68k AGA AROS + UAE => winner!

[Karlos]

@Hammer

It totally depends on what your transisters are used for :-D

How much of the modern x86 die is given up to x86 -> micro op decode, how much is given up to crutchhing up the "classic" x86 support?

How much of hte 970 transistor count is needed for legacy support? Virtually nothing.

Incidentally, I'm not the one who started the PPC v Intel debate here ;-)

Anyway, my point here is that the core of modern x86 processors is comparable to modern day RISC, hence the old "CISC v RISC" arguments are largely irrelavent in modern designs. Your PPC v AMD comparison makes that even more evident.

Note that Alpha sports an EV6 bus advantage, why try it with EV6 bus enabled K7 Athlons?

Dude, this was around start 1997. I should have made that clear - it's been a while since I was at Uni, you see. There were no Athlons and I'm not sure what sort of bus the Alpha was using then. But, it completely stuffed the new P2 systems that came to "replace it", which was rather amusing.

@whoosh777

I agree, the fastest consumer processors are x86 currently. That doesn't mean they are achitectually superior - as I say, they use many RISC paragdims in their cores to acheive the performance they reach. There is absolutely *no way* a conventional "classic x86" core, soley depending upon the 486 register set could get this far. The chip designers realised this a decade ago when the first "many register load/store" processors were crucifying them performance wise :-D

However, the x86 was already massively popular. They are the most competitively developed processors because the market is so ripe. Now it is dominated by Intel and AMD. A decade ago, there were many rivals.

Anyway, the point is, the "large register count / RISC is better view" has been largely proven. As I said, internally, x86 manufacturers moved their cores this way quite some time ago. What would have been truly interesting is to see what their cores would be like if they were packaged as a pure RISC processor, without all the x86 decode. For example, the P2 core has something like 64 (or maybe 128, I don't remeber) registers used for rename and shadowing.

[Karlos]

Hammer wrote:
A few rhetorical questions;

1. What was the clock speed of that particlar DEC Alpha at 1997 against the Pentium Pro?

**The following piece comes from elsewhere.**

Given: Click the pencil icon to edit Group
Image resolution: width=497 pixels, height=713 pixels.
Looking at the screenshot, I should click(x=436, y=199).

I already said. The alpha system there was a single processor set up at 266MHz. The Pentium-II machines brought in as 'upgrades' were 350MHz.

2. What was the price differential between the two?

Not entirely sure. Both systems were expensive, using SCSI, custom designed cards etc., but the alpha had been kicking around in the lab for several years already. The Pentium-II machines were brought in to replace it for 2 reasons:

1) Future versions of the software for which the machine was used were to be for x86 only, a move to sell it to a potentially larger audience (no doubt), so a shift to x86 was unavoidable. It was decided to make the shift early to lessen the upgrade hassles later.

2) The Pentium-II 350 machines brought in were expected to outclass the older Alpha @ 266.

Embarassingly for the senior IT technician who ordered the changes, the newer machines ran the existing x86 version of the software not only slower than the Alpha, they ran it at a speed that was only marginally greater than running the x86 version under FX32 on the alpha.

Pity they ain't still making them :-(

[Karlos]

@bloodline

Actually, the normal human eye can differentiate several million shades. Even with my colour blindess I can see that undithered 16-bit images are visibly considerably lower quality than 8-bits per gun. Many display cards often use 10-bit resolution (or higher) per gun for their DACs.

However, if you use dithering on 16-bit image data (when reducing down from 24/32-bit), the quality is dramatically improved.

@whoosh777

As bloodline says, HAM8 is slow as hell. It's only tha amiga's unique hardware arrangements that makes it even remotely feasable as a display mode at all. Even then its really only useful for showing still images (including frames of animation). It's not especially useful at all for 'realtime' imagery as generated by GUI's etc. Trust me, there's nothing it can visually do that can't be outclassed by a genuine 32-bit display running even on a fairly low end card.

[Karlos]

@Hammer

I have no idea about the bytmark benchmarks but they aren't relavent to the point I was making. All I can tell you is the software in question was for spectra prediction and molecular energy calculations. There were several different platform builds available at the time, but it was stated that future versions would be x86 only. The existing x86/NT version ran very poorly on the real Pentium-II compared to the same revision for Alpha, which managed to run same the x86 version around 80% of the speed at which the Pentium-II did. The Alpha native version on alpha comared to the x86 version on Pentuiu-II was about 2x faster. That's all I can tell you.

It seems to me in hindsight that the x86 build of that version of the application must have been very poor.

Hell, I didn't write the stupid thing, I just had to use it.

[Karlos]

@Hammer

Interesting. The Alpha machine was there in 1995 and wasn't new then. I'm reasonably sure it was a 21164. When was it released?

[Karlos]

@whoosh777

So anyway, how's the big-endian memory emulation idea progressing? Somewhere in the chip / trackdisk / aros install posts I lost where you were up to.

Are you still planning to attempt it?